To do: Please work out how many lines in the data below hold the word "computer", and state only the number.

------ Records for processing ------

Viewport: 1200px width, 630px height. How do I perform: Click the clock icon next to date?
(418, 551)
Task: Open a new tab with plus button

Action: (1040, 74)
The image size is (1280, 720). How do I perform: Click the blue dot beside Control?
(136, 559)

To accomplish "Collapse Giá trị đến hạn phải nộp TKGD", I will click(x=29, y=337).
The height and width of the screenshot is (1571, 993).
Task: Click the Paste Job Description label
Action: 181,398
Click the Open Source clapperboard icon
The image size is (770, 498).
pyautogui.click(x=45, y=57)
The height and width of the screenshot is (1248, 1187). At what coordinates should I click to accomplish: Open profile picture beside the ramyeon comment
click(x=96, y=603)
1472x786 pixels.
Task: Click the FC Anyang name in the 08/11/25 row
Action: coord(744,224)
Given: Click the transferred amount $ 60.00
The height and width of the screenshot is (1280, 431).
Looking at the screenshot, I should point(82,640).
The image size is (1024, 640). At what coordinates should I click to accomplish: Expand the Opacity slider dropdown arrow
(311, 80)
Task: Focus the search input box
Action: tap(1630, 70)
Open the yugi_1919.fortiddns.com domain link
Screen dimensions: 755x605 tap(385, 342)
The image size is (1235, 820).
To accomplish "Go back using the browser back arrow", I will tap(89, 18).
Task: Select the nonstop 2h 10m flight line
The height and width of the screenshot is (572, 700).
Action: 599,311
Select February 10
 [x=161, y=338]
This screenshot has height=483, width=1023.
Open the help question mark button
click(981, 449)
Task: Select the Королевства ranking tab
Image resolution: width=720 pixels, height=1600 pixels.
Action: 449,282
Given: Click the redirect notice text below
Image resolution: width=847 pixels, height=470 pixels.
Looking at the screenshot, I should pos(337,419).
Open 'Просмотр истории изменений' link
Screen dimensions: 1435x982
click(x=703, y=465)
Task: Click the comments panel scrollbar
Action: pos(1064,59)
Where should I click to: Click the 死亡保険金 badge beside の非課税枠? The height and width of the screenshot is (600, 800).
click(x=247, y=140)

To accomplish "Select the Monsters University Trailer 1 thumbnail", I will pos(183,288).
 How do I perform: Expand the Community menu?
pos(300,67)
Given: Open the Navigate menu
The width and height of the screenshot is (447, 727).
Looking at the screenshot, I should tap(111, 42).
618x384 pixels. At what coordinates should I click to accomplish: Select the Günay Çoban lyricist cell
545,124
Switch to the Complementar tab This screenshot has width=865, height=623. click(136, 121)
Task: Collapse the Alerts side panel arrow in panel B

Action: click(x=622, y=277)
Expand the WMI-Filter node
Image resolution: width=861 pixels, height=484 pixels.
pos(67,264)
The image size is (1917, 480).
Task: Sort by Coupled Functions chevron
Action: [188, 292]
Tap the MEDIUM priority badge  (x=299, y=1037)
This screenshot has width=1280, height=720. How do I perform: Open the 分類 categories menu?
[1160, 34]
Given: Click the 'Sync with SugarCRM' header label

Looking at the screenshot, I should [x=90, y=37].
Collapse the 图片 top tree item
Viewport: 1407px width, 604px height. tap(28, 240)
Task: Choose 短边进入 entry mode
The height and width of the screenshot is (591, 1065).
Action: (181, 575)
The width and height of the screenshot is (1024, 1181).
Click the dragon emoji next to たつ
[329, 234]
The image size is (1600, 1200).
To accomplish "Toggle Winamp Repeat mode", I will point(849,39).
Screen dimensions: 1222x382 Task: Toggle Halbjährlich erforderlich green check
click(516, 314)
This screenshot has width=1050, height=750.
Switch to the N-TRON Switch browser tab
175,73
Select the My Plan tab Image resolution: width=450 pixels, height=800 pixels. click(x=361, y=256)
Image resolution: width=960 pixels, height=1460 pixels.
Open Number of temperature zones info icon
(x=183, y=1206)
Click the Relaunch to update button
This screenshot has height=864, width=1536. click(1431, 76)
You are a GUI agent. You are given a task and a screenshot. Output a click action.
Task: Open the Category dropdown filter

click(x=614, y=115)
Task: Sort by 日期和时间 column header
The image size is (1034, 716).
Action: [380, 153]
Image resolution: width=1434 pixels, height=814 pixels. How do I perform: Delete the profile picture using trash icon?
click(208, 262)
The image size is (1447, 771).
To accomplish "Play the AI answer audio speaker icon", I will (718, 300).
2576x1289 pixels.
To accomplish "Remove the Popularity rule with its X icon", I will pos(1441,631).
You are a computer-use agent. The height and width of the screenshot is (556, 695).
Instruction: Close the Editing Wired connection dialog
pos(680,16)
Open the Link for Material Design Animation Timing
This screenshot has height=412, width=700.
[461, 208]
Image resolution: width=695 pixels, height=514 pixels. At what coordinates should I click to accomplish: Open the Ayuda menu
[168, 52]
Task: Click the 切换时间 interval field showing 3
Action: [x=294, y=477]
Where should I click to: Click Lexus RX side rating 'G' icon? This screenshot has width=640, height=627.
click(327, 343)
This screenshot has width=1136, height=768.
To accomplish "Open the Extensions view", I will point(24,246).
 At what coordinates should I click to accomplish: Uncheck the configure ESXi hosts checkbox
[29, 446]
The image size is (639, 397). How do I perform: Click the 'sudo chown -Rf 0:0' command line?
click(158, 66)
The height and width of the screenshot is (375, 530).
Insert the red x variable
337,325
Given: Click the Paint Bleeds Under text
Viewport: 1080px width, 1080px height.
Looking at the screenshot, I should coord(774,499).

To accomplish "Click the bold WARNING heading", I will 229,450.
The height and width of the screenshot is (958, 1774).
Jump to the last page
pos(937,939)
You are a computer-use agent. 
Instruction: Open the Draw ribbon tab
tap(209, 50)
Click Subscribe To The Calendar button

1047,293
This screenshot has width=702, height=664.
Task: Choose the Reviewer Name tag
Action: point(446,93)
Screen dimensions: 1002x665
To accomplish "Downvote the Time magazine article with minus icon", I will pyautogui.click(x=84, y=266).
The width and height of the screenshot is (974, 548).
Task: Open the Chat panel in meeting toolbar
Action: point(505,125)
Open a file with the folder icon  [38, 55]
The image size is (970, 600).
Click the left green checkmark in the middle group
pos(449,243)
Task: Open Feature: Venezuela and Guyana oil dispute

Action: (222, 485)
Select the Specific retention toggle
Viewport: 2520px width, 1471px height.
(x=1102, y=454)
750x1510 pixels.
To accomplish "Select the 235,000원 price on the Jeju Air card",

------

Output below: 2